JEFFREY TOBIN: Mentors show the way
Which of these two statements fits you the best?
1. “Yeah, I’ve been around for a while. I know what’s going on in my work and my life. I feel pretty confident about myself and my abilities.”
2. “I’m still kinda new at all of this. I have lots to learn and hope I can find my way.”
If you fall in the first category, you didn’t get there by yourself. You gained your own experience, and other, more experienced people helped you along your path.
For those of you who fall into the second category, have hope. Soon you will have accumulated enough experience and knowledge that you, too, will feel much more confident and valued.
None of us gains experience on our own. I look back over my life and can easily name the moments that profoundly changed me. They are the milestones, benchmarks and major changes, of course. More importantly, they are people — people who had been there before me and who were both wise and kind enough to share their experiences with me. They are my inukshuks, a small, hastily made statue of a man.
Photographer Rolf Hicker defines inukshuks this way: “The inukshuk, which means ‘likeness of person’ was first used by the Inuit people to mark trails, indicate caches of food, locate nearby settlements as well as good places to hunt or fish.
“Most of the Canadian arctic is dominated yearround by permafrost and only has a few natural landmarks which could be used for orientation.
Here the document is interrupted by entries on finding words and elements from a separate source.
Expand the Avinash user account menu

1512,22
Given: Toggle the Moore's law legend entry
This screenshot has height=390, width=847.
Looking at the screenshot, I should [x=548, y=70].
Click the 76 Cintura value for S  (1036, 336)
That’s why inukshuks are used as directional markers.”
I found inukshuks during a recent trip to Banff National Park near Calgary in Canada’s Alberta province. At Moraine Lake, someone had taken time to erect a number of these unique stone statues. I discovered that they were used as aids for others, as markers and as helpful tools for directions.
Someone had been there before, and had made a point to be helpful to those who followed behind.
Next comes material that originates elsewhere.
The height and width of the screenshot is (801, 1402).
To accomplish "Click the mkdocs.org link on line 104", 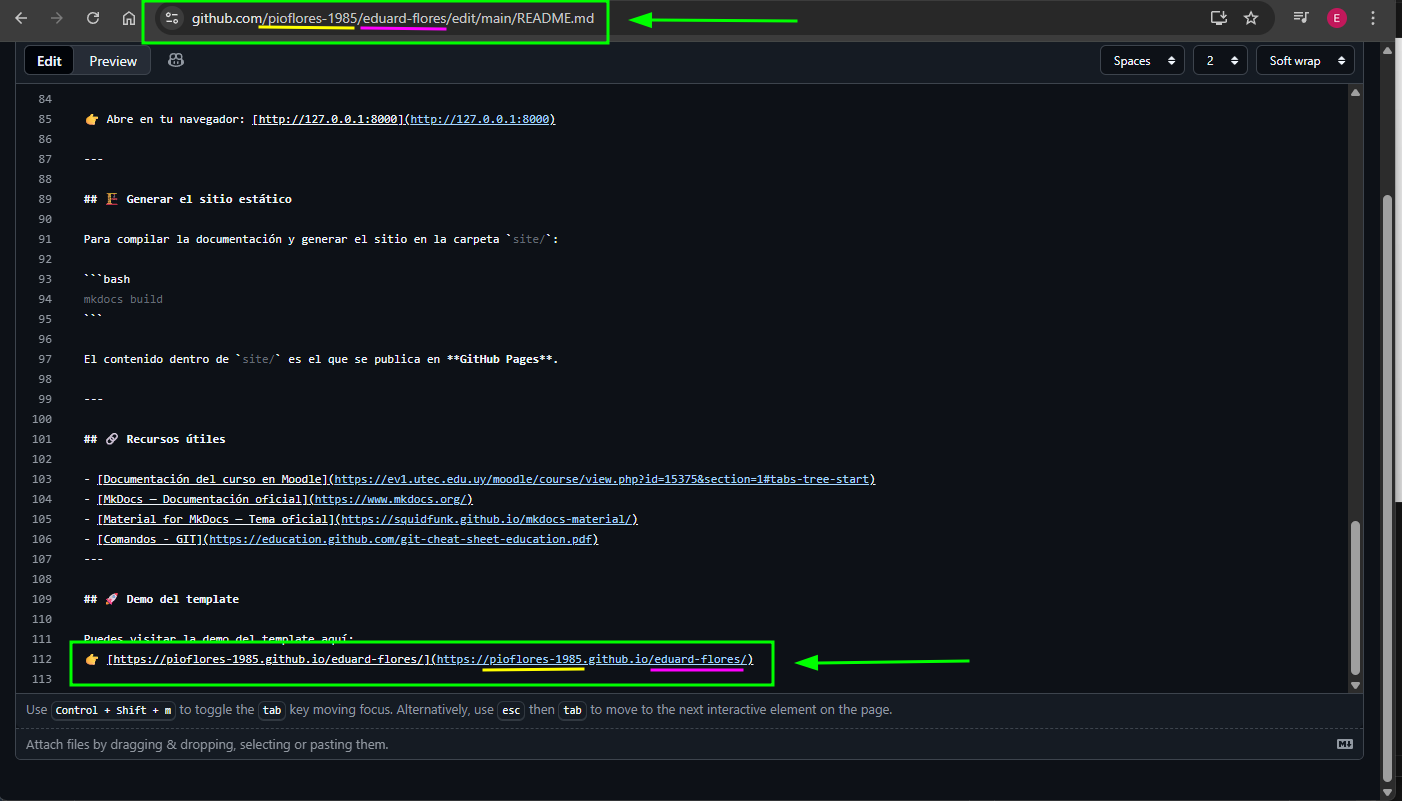I will tap(392, 499).
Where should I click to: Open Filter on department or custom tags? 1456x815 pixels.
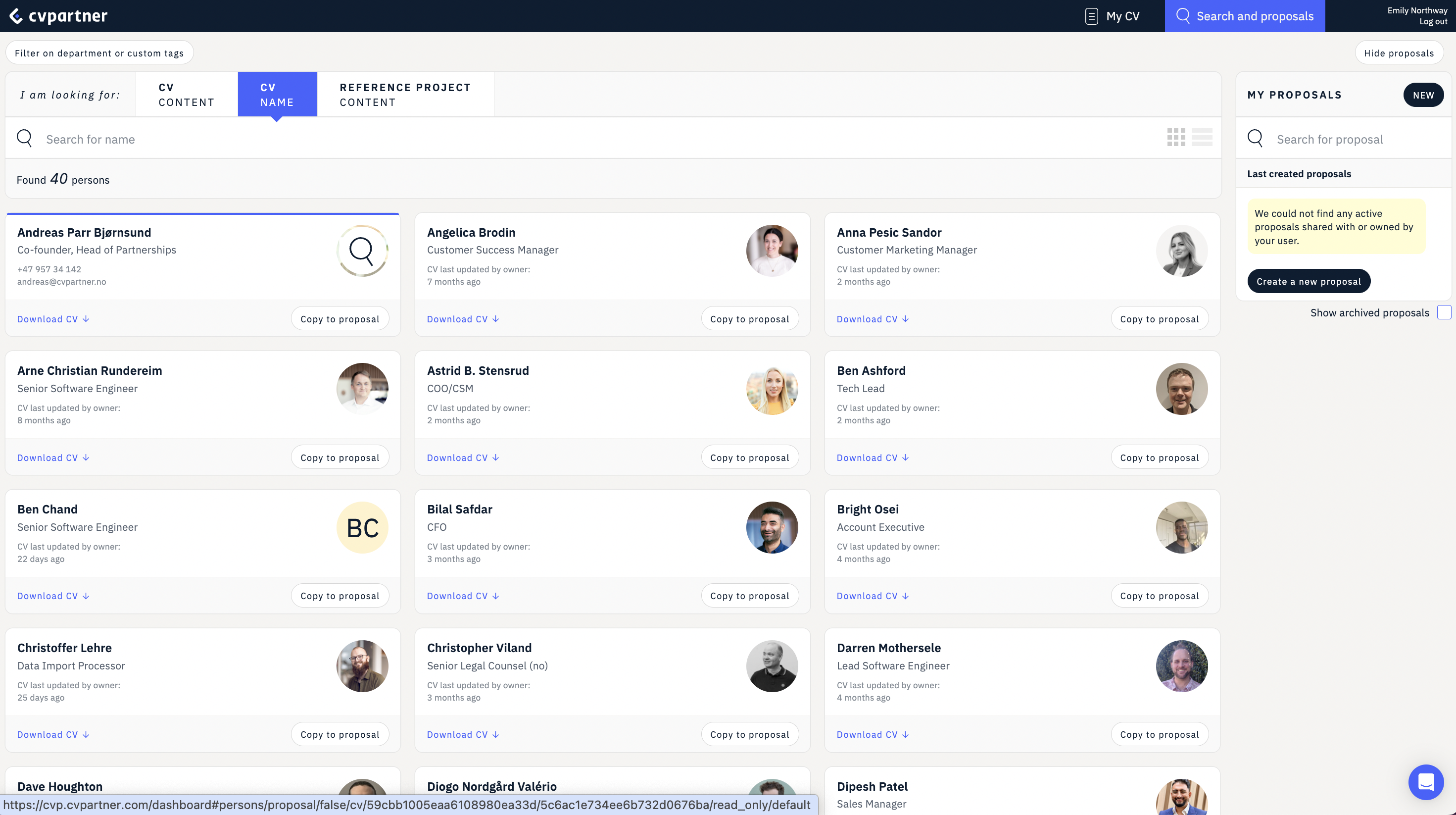click(99, 52)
A substantive part of my purpose on this planet is to be a mentor, an inukshuk for others. If you fall into category No. 1 above, you should, too. If you agreed with statement No. 2, find a mentor who has been there before — someone who will leave markers along your trail.
Do you want to make it on your own? Good luck. It’s much wiser to look actively for your own inukshuks. And when you’ve made enough progress, be one for the many other travelers behind you.